Par Steve Darlington

les trois rôles du rôliste

 

Les histoires étaient là à l'Origine. Tout le monde sait ça. Nous avons besoin, au fond de nous-mêmes, que l'on nous raconte des histoires. Des histoires qui nous font sentir courageux. 

Des histoires qui nous font peur. Des histoires qui nous font rire et qui nous font pleurer. Et nous nous impliquons dans ces histoires. Nous acclamons le héros, nous conspuons le méchant et nous sanglotons pour la victime. Une bonne histoire fait s'écrier de peur ou de joie son lecteur, même pour donner un avertissement, comme si l'histoire pouvait changer, comme si l'on pouvait traverser l'écran et que tout pouvait être corrigé.

Enfants — et adultes — nous revivons et réinterprétons aussi nos histoires, les racontons encore et encore, avec nous dans le rôle des héros, et parfois, avec des éléments tels que nous préférerions les voir, ainsi qu'ils auraient dus être : un mort de moins, quelques coups de plus sur les méchants, ou le couple tragique réuni. Le lecteur raconte à nouveau l'histoire, pour lui-même et parfois pour les autres, et, ce faisant, il crée la légende.

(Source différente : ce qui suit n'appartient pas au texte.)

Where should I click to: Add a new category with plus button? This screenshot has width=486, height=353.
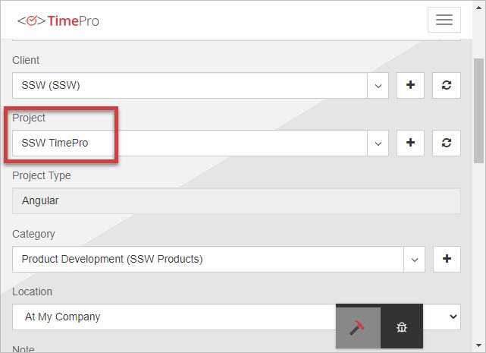click(447, 259)
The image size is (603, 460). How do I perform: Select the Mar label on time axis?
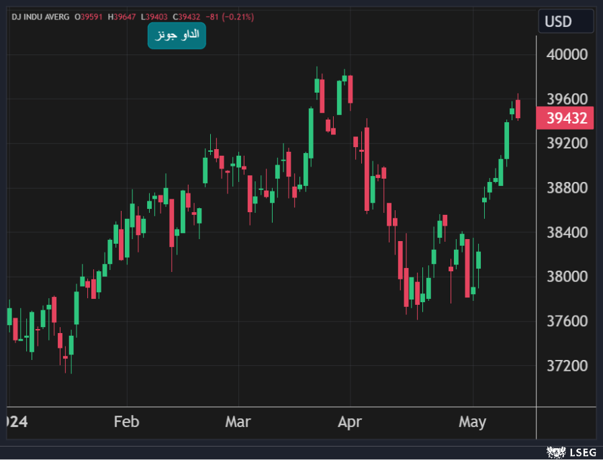pos(238,422)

Et ainsi les histoires évoluent, comme des rumeurs, tandis que chacun de nous les façonne dans notre imaginaire. Mais une chose reste constante : l'histoire telle que nous l'avons entendue. Les paroles s'envolent, mais les écrits restent, comme dit le proverbe.
Quand j'étais enfant, je jouais à être Luke Skywalker et Batman, mais je savais qu'il n'y avait aucun moyen de changer leurs aventures à l'écran. Plus tard, j'ai raconté mes propres histoires – de nouvelles aventures d'anciens héros, et d'anciennes aventures de nouveaux héros, mais c'était du conte. Je créais une histoire, et l'interprétait au fur et à mesure, mais je ne la vivais pas.

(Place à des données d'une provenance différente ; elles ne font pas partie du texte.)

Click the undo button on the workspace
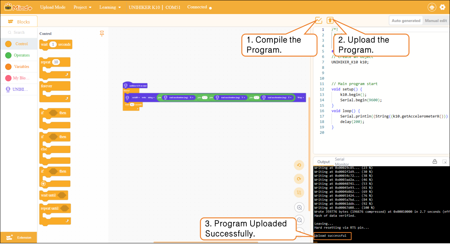 tap(299, 165)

Ce qui est ce que voulons réellement. Nous voulons entrer dans l'histoire. Traverser l'écran, tourner quelque pages en arrière page et agir à notre façon. Arrêter la lame en pleine course. Conduire le héros jusqu'au méchant, ou, bon sang, prendre sa place. Nous savons ce que nous voulons – nous voulons la justice, la vérité et une fin heureuse. Bien que nous sachions que nous les désirons parce qu'elles nous sont refusées, c'est seulement la certitude que nos désirs seront satisfaits qui nous maintient en haleine. C'est à cette heureuse conclusion que nous voulons goûter plus qu'à toute autre chose, et si nous pouvions pénétrer dans l'histoire et bien, nom de Dieu, nous l'aurions. Nous montrerions à ces salopards de quoi nous sommes capables, nous résoudrions ce mystère, nous épouserions cette femme, et nous tirerions tout cela au clair. 

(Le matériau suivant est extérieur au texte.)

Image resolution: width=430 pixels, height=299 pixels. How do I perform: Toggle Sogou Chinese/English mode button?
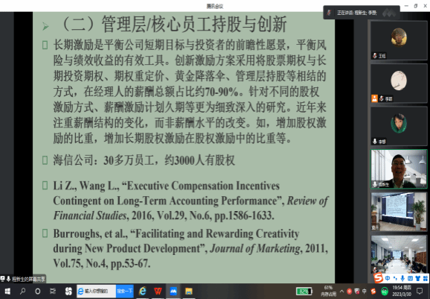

Une part de nous sait que nous ne pourrions pas faire cela, bien sûr. Nous ne serions pas surpris de nous retrouver aussi effrayés, faibles et insensibles de l'autre côté de l'écran que nous le sommes dans la réalité. Mais une autre part nous dit que c'est une histoire et qu'une fois que nous serions dedans, eh bien, tout se passerait bien. Nous serions le héros.

Mais tout ceci n'est qu'un rêve futile. Nous ne pouvons pas entrer dans l'histoire. Nous pouvons être lecteur et nous sentir comme si nous y étions, ou être écrivain et mettre l'histoire en scène, mais nous ne pouvons la vivre. Nous ne pouvons la ressentir. La vie est faite pour être vécue, et les histoires pour être écoutées.

Jusqu'à maintenant.

Oh, le conte interactif, participatif et collaboratif n'est pas nouveau. Mais il a fallu que Gygax et Arneson en fassent un marché de niche, un style et un medium à part entière. Le JdR est un mélange non seulement de l'Auteur et de son Audience, mais de l'Auteur, de son Audience et des participants. Le JdR vous permet de traverser l'écran, et de vous introduire dans la narration. Bastonner le méchant, embraser la fille, et faire que tout se termine bien. Et, par quelque miracle, il combine le meilleur des deux mondes : vous avez le véritable, sentiment viscéral de vivre les expériences, aussi près que possible et bien plus que dans tout autre forme d'art statique. Mais en même temps, vous interprétez un rôle, vous êtes meilleur que vous ne l'êtes réellement, plus héroïque, plus fictif, plus vrai.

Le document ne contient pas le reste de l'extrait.